[Records excerpted from a collection]

════════════════════

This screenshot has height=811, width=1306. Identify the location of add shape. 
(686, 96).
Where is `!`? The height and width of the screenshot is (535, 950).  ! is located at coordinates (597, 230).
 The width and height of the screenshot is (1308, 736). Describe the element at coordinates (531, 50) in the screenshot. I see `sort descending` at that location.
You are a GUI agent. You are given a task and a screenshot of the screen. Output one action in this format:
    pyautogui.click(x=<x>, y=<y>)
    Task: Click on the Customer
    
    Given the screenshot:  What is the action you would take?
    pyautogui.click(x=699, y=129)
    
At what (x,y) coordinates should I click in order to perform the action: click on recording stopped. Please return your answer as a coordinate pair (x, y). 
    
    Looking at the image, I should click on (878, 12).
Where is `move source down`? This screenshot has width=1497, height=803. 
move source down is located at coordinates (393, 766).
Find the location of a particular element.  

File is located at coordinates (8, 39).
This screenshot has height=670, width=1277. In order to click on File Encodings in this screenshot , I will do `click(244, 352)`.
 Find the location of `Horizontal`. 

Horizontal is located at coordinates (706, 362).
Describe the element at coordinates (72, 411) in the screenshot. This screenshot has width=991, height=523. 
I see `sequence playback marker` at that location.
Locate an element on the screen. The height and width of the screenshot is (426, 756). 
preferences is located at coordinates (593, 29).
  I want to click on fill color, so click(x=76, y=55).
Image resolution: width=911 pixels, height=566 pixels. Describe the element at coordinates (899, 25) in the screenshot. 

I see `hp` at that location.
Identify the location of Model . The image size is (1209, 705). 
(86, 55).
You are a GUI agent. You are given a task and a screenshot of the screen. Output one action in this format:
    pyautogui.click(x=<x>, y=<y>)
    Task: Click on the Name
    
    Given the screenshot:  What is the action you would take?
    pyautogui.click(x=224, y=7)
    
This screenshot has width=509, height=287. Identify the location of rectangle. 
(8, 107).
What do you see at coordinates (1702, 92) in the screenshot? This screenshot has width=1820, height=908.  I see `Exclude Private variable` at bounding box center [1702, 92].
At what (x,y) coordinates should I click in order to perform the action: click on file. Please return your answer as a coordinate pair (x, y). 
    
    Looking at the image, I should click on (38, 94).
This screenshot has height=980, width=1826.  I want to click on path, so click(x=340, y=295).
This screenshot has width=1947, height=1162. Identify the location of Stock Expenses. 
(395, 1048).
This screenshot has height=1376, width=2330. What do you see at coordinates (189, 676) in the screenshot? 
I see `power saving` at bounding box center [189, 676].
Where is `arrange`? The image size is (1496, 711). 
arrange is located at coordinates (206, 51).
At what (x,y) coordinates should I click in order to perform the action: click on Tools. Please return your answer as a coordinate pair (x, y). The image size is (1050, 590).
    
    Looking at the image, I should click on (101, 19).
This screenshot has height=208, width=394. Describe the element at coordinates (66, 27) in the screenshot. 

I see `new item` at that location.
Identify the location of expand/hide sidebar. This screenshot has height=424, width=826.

════════════════════

**Goal**
Can you reproduce every one of the entries above, character for character?

**Task result**
This screenshot has height=811, width=1306. Identify the location of add shape. 
(686, 96).
Where is `!`? The height and width of the screenshot is (535, 950).  ! is located at coordinates (597, 230).
 The width and height of the screenshot is (1308, 736). Describe the element at coordinates (531, 50) in the screenshot. I see `sort descending` at that location.
You are a GUI agent. You are given a task and a screenshot of the screen. Output one action in this format:
    pyautogui.click(x=<x>, y=<y>)
    Task: Click on the Customer
    
    Given the screenshot:  What is the action you would take?
    pyautogui.click(x=699, y=129)
    
At what (x,y) coordinates should I click in order to perform the action: click on recording stopped. Please return your answer as a coordinate pair (x, y). 
    
    Looking at the image, I should click on (878, 12).
Where is `move source down`? This screenshot has width=1497, height=803. 
move source down is located at coordinates (393, 766).
Find the location of a particular element.  

File is located at coordinates (8, 39).
This screenshot has height=670, width=1277. In order to click on File Encodings in this screenshot , I will do `click(244, 352)`.
 Find the location of `Horizontal`. 

Horizontal is located at coordinates (706, 362).
Describe the element at coordinates (72, 411) in the screenshot. This screenshot has width=991, height=523. 
I see `sequence playback marker` at that location.
Locate an element on the screen. The height and width of the screenshot is (426, 756). 
preferences is located at coordinates (593, 29).
  I want to click on fill color, so click(x=76, y=55).
Image resolution: width=911 pixels, height=566 pixels. Describe the element at coordinates (899, 25) in the screenshot. 

I see `hp` at that location.
Identify the location of Model . The image size is (1209, 705). 
(86, 55).
You are a GUI agent. You are given a task and a screenshot of the screen. Output one action in this format:
    pyautogui.click(x=<x>, y=<y>)
    Task: Click on the Name
    
    Given the screenshot:  What is the action you would take?
    pyautogui.click(x=224, y=7)
    
This screenshot has width=509, height=287. Identify the location of rectangle. 
(8, 107).
What do you see at coordinates (1702, 92) in the screenshot? This screenshot has width=1820, height=908.  I see `Exclude Private variable` at bounding box center [1702, 92].
At what (x,y) coordinates should I click in order to perform the action: click on file. Please return your answer as a coordinate pair (x, y). 
    
    Looking at the image, I should click on (38, 94).
This screenshot has height=980, width=1826.  I want to click on path, so click(x=340, y=295).
This screenshot has width=1947, height=1162. Identify the location of Stock Expenses. 
(395, 1048).
This screenshot has height=1376, width=2330. What do you see at coordinates (189, 676) in the screenshot? 
I see `power saving` at bounding box center [189, 676].
Where is `arrange`? The image size is (1496, 711). 
arrange is located at coordinates (206, 51).
At what (x,y) coordinates should I click in order to perform the action: click on Tools. Please return your answer as a coordinate pair (x, y). The image size is (1050, 590).
    
    Looking at the image, I should click on (101, 19).
This screenshot has height=208, width=394. Describe the element at coordinates (66, 27) in the screenshot. 

I see `new item` at that location.
Identify the location of expand/hide sidebar. This screenshot has height=424, width=826.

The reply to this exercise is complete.